Cly lifted the big vault door and held it up while Briar climbed past it, into the subterranean underworld that passed for “outside.” He followed her, asking, “What’s the fastest way to get where we’re going? I’m still learning my way around down here.”
She paused with her hands on her hips, checking the signs and finding her bearings. “This way’s fastest in the long run. The other two ways I know are roundabout, and I don’t know the tunnels so well myself. Every time I think I’ve got my directions figured out, I turn around and wind up lost.”
“You’ve been lost down here?”
“Sure. These days I carry one of Frank Creat’s compasses and it helps me a lot, but sometimes I just have to find my way topside and look around to figure out where I am.”
“I wish you wouldn’t do that,” Cly said. “All those rotters up there. All that gas.”
“That’s what the masks are for, and the rotters aren’t so hard to avoid, once you know what lures them. As long as you stay off the streets, it’s not so much trouble to stay out of their way. Nobody’s seen any down here since Minnericht died. No coincidence, if you ask me.” She started off down a wood-slat trail with a sign that said KING STREET on it. Chinatown was shortly beyond the train station. “You worry too much,” she told him.
“Do you take Swakhammer’s Daisy with you?” he asked, meaning the sonic weapon that could stun the rotters into submission, if only for a few minutes at a time.
“Lord, no. I can hardly lift that thing
.”
Falling into step beside her, Cly argued, “Then it sounds like I’m worrying just the right amount. I don’t like it, you all alone up there.”
“I could show you the topside way, if you want,” she offered. “We could go left at the fork instead, and come up through the old Continental Hotel. From there, we could go rooftop to rooftop all the way to Chinatown, almost. You’d see it’s not so bad.”
“You’re only trying to make me feel better.”
“Is it working?” she asked, looking up at him with a gleam in her eye.
“No. And if it’s all the same to you, I’d rather stick to the underside. I don’t like wearing gas masks, and I don’t like rotters.”
“Then you took a terrible wrong turn someplace, because you’re sure as hell in the wrong city, Captain.”
“Oh, I don’t know about that. The surface here isn’t much to look at, but the underground is a sight to see. And…” He stopped himself from saying more.
“And?”
“And I know plenty of great people down here,” he finished weakly. Then, to change the subject while he still could, he said, “By the way, there’s a shorter way to Chinatown.”
“Why didn’t you say something sooner?”
“I only just learned about it. Yaozu told me about it on the way from Maynard’s.”
Briar was silent for a moment. Their feet made conspicuous and uninterrupted stomping sounds on the hollow sidewalks, until she finally said, “Yaozu, eh?
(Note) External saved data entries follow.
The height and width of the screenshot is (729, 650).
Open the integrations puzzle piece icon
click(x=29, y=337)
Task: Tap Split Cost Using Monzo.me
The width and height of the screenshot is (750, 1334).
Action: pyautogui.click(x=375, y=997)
I didn’t know you two were buddies.”
“Not buddies,” he was quick to counter. “I don’t know him hardly at all, and I won’t lie — it was plenty odd. He came up to me in the bar, and said he wanted a word.”
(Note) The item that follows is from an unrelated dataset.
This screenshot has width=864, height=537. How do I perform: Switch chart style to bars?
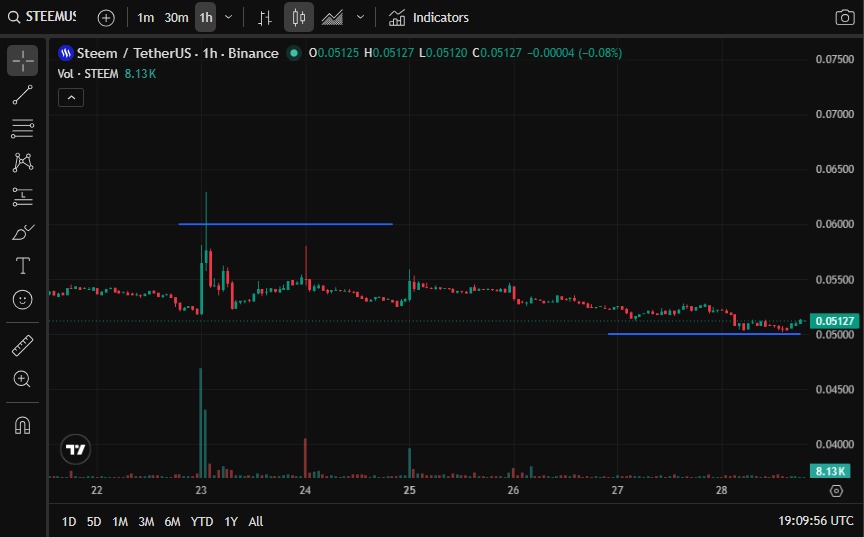pos(265,18)
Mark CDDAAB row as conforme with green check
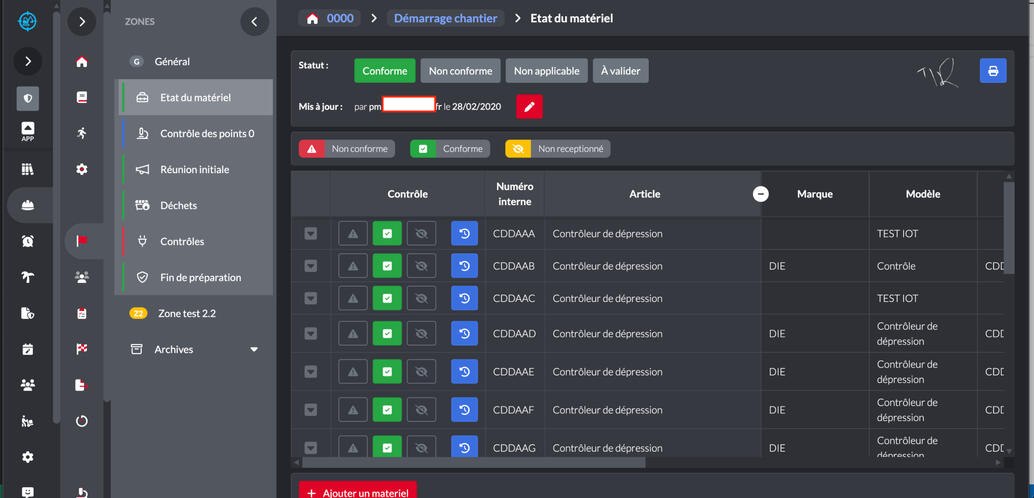The height and width of the screenshot is (498, 1034). [x=387, y=267]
“And what did he really want?”
“He wanted to hire me,” he explained, and then he told her about Yaozu’s plans for civic improvement.
By the time he was finished laying it out, carefully choosing his words and how he presented the situation, they’d hiked to the outer edge of Chinatown. “Where do you want to stop?” he asked. He knew of only three eateries in the Chinese district.